Exercise 1:
Answer these questions using the text on estrogen replacement therapy:
(a) What percentage of the 28 million Americans with osteoporosis are women?
(b) What is the standard estrogen dose?
(c) Which university conducted the recent study on a lower dose?
Exercise 2: From the text on estrogen replacement therapy, repeat word for word the passage starting with "Coming under fire" and going on through "ERT-related cancer risks.".

Text:
• • • •

Estrogen Replacement Therapy overdose?



Coming under fire for increasing a woman's risk of endometrial and breast cancers, estrogen replacement therapy (ERT) is the topic for menopausal women. Do the benefits of ERT--a reduced risk of osteoporosis and heart disease--outweigh the potential cancer connections? Considering that 80 percent of the 28 million Americans suffering from osteoporosis are women; that 50,000 of them die annually from fracture-related complications; and that one in five women suffers from cardiovascular disease, some would say yes. But according to a recent study out of the University of California San Francisco (UCSF), taking just half of the standard estrogen dose of 0.625 milligrams (mgs.) may prevent osteoporosis and heart disease as effectively as the larger dose, while reducing ERT-related cancer risks.

• • • •

Stored records

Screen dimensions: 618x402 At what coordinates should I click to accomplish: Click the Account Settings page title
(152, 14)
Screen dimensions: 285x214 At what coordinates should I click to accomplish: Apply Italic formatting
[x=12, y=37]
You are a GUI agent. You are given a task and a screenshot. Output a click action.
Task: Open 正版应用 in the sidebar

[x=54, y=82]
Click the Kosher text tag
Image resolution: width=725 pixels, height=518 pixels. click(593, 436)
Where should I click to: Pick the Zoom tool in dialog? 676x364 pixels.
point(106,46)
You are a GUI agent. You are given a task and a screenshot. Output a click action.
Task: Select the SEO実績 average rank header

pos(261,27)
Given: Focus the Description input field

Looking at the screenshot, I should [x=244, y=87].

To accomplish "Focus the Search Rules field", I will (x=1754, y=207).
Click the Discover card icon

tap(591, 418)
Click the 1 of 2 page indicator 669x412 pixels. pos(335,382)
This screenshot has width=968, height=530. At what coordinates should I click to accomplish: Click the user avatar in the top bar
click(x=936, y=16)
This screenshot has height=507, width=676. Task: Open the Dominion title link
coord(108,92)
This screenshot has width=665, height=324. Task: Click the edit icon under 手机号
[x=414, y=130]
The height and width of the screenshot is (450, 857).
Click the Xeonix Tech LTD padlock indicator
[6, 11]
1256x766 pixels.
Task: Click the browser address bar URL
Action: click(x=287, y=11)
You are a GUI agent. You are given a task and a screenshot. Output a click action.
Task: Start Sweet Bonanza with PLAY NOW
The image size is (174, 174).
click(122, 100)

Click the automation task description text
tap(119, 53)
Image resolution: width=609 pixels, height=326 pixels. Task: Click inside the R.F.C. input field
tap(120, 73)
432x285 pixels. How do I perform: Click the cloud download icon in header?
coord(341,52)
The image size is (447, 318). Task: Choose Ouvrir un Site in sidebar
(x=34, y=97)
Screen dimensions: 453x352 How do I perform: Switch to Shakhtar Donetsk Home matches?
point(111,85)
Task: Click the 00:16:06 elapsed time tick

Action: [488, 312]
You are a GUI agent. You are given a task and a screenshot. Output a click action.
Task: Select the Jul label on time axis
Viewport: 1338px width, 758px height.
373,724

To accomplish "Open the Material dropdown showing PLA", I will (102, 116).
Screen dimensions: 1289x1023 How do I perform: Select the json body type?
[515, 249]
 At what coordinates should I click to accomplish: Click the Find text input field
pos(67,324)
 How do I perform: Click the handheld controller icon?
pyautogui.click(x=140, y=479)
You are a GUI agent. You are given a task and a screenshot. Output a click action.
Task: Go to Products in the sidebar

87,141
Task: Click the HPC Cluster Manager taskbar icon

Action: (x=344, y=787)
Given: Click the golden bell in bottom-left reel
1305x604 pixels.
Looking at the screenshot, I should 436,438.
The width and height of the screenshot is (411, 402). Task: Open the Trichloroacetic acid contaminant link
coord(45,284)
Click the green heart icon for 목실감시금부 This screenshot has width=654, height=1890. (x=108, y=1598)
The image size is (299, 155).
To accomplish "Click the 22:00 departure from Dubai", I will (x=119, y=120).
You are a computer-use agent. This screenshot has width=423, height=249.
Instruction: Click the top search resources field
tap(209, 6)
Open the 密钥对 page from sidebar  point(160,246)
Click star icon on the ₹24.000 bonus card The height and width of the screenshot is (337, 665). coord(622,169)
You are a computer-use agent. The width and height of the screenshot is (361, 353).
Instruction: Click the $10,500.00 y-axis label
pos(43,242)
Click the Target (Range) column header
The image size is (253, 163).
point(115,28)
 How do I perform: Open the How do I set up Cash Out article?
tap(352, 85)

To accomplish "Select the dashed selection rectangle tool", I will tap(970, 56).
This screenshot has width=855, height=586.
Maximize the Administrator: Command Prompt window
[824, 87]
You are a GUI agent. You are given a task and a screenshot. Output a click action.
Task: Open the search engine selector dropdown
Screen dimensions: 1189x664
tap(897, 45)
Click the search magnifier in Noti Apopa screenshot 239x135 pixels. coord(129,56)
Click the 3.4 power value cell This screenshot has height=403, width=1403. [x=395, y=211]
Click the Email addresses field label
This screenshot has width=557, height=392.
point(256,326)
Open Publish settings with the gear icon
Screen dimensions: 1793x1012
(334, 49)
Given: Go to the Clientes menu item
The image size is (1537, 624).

• • • •

Task response 1:
(a) 80 percent
(b) 0.625 milligrams
(c) The University of California San Francisco (UCSF)

Task response 2:
Coming under fire for increasing a woman's risk of endometrial and breast cancers, estrogen replacement therapy (ERT) is the topic for menopausal women. Do the benefits of ERT--a reduced risk of osteoporosis and heart disease--outweigh the potential cancer connections? Considering that 80 percent of the 28 million Americans suffering from osteoporosis are women; that 50,000 of them die annually from fracture-related complications; and that one in five women suffers from cardiovascular disease, some would say yes. But according to a recent study out of the University of California San Francisco (UCSF), taking just half of the standard estrogen dose of 0.625 milligrams (mgs.) may prevent osteoporosis and heart disease as effectively as the larger dose, while reducing ERT-related cancer risks.